• [Instructions for the task]:
Copy all lines below containing "with".

[Records excerpted from a collection]
○ ○ ○ ○ ○
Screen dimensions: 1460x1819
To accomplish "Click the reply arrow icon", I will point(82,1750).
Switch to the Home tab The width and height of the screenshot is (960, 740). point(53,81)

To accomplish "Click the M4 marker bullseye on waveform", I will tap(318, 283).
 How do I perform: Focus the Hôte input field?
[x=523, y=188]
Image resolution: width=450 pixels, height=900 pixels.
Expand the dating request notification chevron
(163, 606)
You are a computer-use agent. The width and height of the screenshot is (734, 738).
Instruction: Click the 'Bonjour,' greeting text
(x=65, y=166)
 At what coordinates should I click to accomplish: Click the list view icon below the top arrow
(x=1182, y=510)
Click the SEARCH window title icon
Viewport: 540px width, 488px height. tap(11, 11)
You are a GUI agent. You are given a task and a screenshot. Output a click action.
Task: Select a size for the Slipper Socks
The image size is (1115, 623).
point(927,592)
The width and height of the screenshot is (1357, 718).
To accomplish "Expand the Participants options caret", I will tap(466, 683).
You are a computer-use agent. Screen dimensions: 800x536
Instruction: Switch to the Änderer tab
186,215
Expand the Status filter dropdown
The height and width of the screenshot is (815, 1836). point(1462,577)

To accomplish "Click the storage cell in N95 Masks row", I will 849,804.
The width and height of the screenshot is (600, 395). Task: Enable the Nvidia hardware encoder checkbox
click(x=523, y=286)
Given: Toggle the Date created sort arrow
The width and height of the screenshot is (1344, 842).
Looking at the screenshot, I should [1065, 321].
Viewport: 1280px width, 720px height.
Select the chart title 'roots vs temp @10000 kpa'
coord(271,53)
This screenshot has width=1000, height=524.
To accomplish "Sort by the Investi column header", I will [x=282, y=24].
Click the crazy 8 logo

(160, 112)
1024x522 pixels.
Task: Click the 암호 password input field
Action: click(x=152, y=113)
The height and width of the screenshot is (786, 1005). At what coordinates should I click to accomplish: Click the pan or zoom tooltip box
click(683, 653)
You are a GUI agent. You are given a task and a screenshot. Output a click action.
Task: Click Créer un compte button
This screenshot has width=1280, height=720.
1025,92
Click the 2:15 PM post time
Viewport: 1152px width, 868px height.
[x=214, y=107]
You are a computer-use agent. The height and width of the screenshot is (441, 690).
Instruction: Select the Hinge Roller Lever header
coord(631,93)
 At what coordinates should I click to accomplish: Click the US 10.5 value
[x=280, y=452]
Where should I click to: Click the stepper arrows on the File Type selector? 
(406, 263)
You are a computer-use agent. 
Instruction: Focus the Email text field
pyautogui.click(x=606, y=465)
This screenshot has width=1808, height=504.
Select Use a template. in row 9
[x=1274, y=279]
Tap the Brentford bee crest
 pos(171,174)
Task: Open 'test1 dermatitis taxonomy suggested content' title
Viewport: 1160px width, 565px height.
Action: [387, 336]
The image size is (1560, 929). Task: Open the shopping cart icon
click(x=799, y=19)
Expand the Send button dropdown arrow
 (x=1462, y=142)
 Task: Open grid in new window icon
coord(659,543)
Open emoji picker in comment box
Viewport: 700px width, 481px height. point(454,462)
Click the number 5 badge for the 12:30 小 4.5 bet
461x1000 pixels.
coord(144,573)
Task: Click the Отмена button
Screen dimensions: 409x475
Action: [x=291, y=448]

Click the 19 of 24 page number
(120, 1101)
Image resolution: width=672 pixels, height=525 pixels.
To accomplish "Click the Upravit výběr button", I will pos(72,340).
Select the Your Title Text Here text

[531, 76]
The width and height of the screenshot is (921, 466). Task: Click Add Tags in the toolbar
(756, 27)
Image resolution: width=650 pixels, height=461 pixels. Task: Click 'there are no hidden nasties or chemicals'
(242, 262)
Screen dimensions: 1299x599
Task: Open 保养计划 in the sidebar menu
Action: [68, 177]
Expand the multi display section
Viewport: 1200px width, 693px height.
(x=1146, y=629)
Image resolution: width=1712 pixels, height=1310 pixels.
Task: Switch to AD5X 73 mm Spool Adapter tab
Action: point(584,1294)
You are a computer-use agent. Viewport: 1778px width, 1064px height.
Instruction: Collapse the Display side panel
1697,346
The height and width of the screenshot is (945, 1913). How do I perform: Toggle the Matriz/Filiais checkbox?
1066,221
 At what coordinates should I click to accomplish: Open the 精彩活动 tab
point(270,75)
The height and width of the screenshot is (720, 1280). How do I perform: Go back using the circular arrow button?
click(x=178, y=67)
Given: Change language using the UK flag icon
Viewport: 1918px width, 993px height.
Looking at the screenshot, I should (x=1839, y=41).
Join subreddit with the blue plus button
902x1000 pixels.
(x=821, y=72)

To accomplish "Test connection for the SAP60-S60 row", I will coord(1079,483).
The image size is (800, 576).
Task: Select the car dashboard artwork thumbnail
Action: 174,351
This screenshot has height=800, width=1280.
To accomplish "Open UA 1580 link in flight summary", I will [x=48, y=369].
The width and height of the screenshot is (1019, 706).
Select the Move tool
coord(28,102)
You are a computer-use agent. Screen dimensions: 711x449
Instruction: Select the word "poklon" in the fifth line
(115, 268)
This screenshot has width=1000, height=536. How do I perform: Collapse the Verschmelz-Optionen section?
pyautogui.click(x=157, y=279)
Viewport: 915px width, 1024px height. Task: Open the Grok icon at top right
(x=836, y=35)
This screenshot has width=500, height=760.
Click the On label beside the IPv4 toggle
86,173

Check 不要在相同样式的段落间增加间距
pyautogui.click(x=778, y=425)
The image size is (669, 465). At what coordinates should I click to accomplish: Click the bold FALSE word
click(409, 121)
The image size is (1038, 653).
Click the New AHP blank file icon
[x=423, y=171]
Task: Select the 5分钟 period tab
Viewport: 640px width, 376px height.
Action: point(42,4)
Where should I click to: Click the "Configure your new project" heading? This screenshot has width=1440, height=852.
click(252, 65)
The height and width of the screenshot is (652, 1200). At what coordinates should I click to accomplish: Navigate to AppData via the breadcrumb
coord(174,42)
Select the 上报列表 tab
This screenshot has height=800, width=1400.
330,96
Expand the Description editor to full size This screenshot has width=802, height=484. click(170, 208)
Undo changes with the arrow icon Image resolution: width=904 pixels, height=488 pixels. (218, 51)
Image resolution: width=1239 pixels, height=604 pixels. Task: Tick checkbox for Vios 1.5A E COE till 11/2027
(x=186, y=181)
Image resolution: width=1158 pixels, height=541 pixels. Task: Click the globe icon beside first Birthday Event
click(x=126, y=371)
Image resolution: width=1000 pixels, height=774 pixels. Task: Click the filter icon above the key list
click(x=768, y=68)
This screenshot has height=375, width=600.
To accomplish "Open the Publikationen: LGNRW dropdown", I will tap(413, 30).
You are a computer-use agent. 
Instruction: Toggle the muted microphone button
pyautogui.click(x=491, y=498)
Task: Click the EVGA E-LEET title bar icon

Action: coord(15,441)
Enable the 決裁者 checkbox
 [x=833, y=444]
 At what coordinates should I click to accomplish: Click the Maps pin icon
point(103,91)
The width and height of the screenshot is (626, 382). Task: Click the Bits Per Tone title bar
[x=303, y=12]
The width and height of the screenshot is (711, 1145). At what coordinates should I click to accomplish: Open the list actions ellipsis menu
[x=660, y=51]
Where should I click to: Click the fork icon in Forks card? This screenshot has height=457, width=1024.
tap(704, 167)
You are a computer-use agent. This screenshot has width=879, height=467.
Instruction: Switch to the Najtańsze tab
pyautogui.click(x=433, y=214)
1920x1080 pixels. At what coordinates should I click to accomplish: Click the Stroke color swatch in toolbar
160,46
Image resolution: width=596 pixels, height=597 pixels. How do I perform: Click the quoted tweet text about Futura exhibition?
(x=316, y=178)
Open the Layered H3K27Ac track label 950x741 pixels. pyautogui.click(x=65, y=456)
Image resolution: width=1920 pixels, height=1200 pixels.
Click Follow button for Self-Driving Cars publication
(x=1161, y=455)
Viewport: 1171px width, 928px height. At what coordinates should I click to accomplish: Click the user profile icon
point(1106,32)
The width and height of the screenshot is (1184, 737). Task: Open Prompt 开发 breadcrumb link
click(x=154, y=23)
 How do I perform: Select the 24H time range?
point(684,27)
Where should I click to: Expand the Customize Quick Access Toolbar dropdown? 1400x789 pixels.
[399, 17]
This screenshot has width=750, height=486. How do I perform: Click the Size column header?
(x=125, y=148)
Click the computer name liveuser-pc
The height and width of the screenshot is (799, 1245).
○ ○ ○ ○ ○
• [Result below]:
Join subreddit with the blue plus button
Undo changes with the arrow icon Image resolution: width=904 pixels, height=488 pixels. (218, 51)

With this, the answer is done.